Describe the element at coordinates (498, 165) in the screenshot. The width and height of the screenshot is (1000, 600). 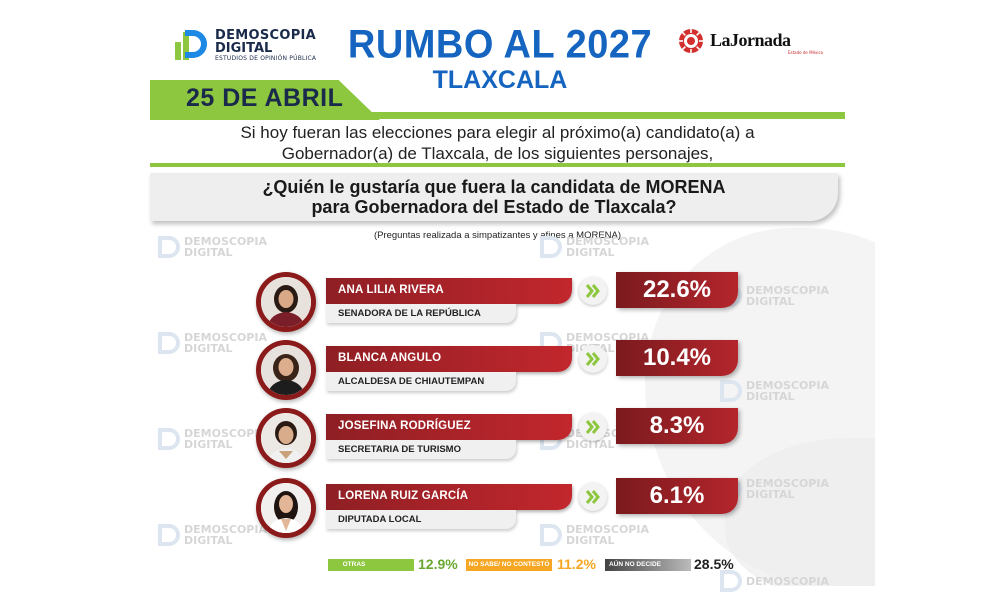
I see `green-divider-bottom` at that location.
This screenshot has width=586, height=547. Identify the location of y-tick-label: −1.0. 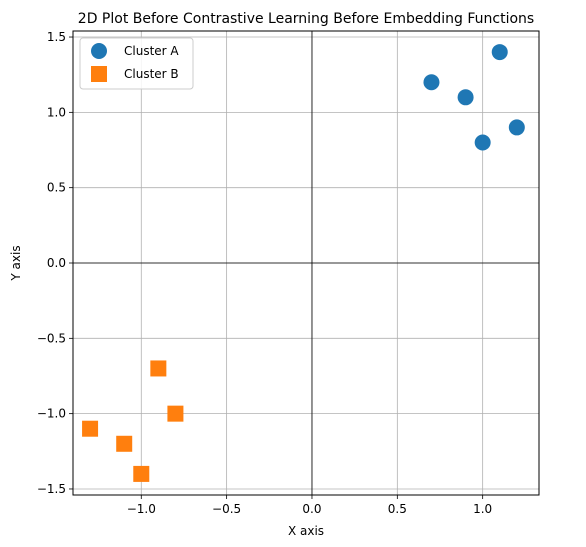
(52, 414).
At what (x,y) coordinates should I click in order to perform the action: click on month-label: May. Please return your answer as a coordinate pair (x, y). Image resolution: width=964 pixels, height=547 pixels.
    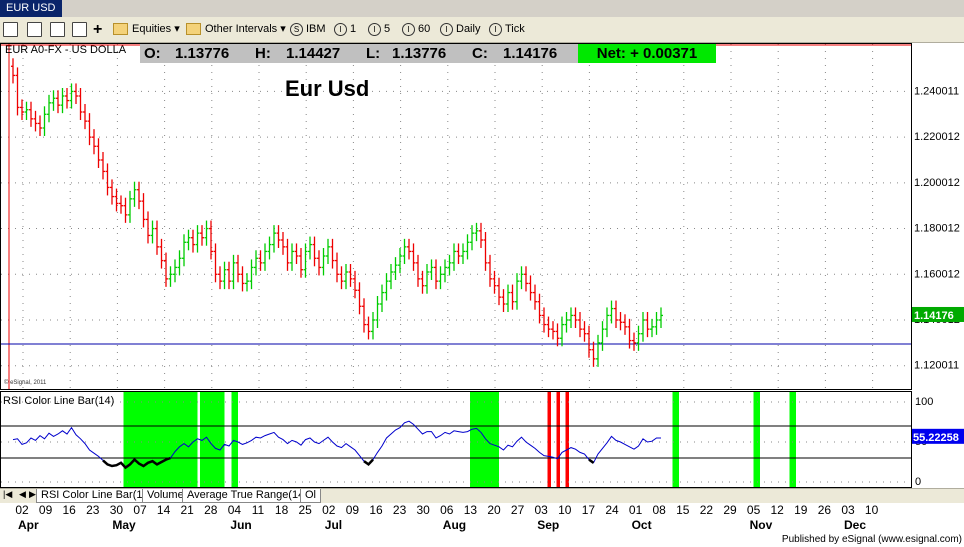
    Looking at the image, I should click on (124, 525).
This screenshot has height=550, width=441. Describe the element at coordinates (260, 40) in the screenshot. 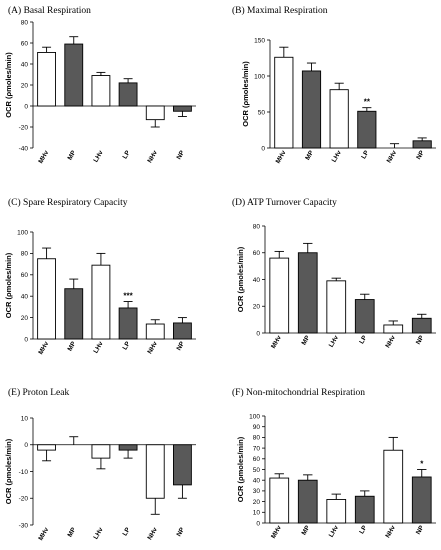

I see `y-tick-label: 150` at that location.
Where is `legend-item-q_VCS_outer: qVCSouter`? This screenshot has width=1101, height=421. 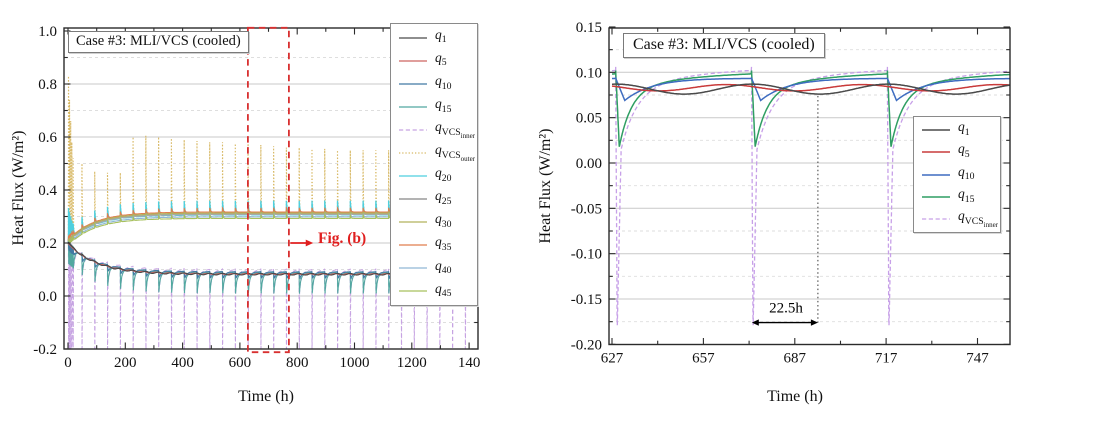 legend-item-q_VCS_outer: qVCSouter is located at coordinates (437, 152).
==
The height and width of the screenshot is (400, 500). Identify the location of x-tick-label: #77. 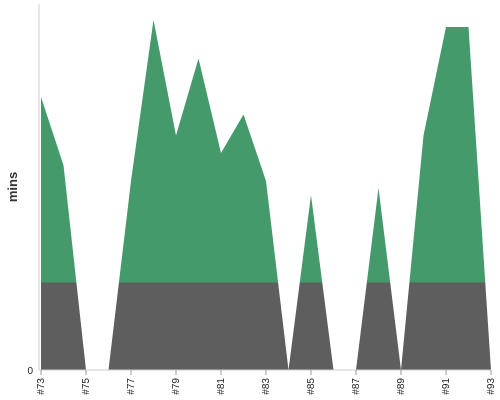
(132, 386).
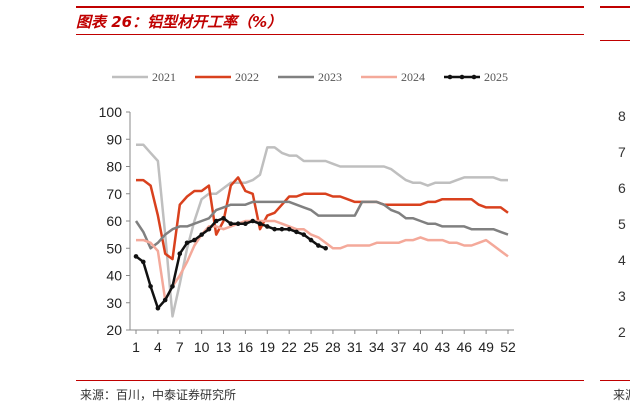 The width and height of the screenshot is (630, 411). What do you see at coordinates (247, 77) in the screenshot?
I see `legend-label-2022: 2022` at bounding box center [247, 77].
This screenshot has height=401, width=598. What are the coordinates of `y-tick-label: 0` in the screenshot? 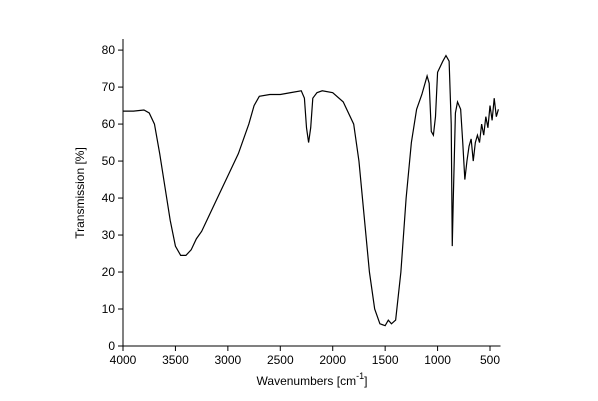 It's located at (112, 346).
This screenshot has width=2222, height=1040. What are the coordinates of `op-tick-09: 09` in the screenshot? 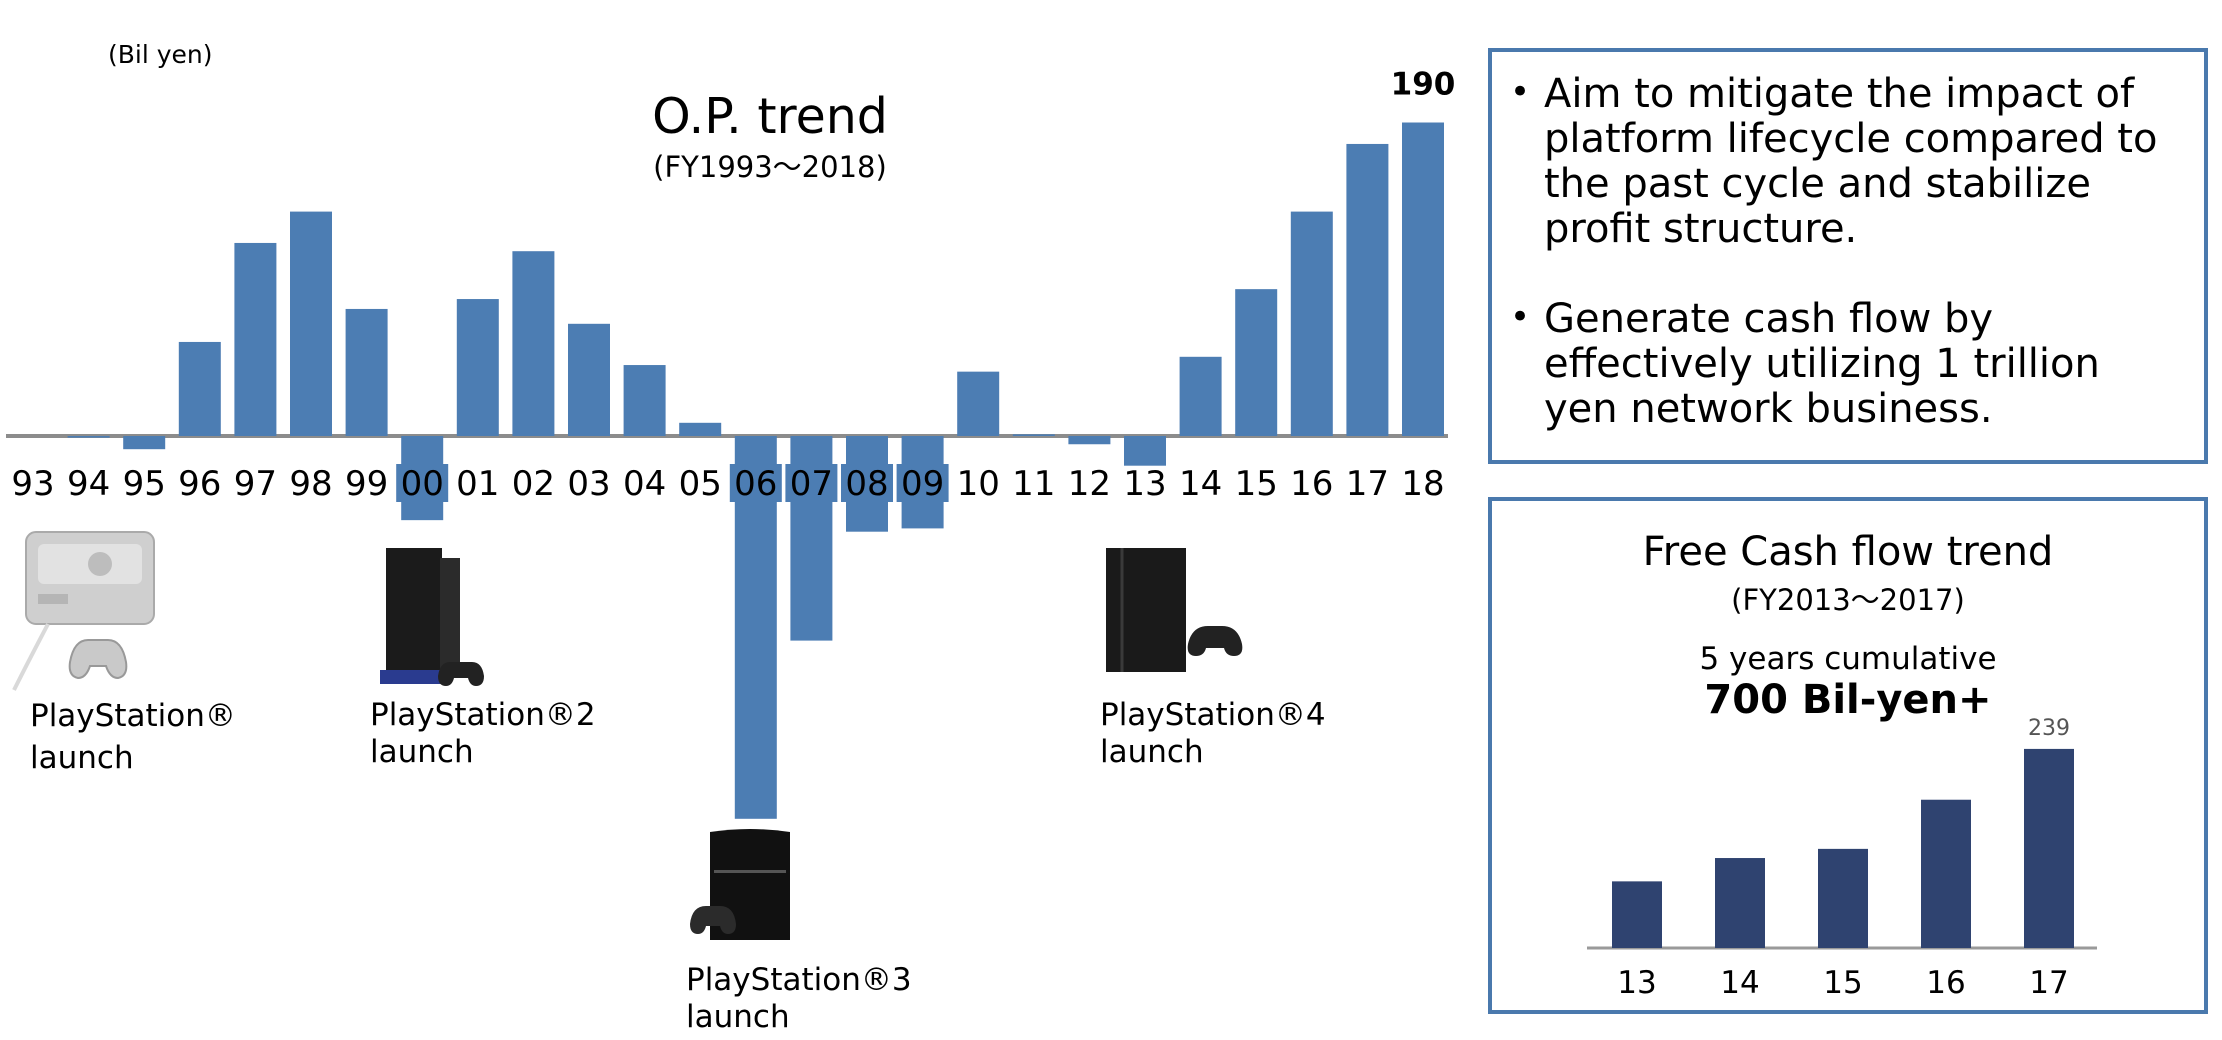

* [What this task involves] Gather every line of the records above that contains the word "click", treating uppercase and lowercase as different.

* [Exercise output]
At what (x,y) coordinates should I click in order to perform the action: click on month-label: May. Please return your answer as a coordinate pair (x, y). Image resolution: width=964 pixels, height=547 pixels.
    Looking at the image, I should click on (124, 525).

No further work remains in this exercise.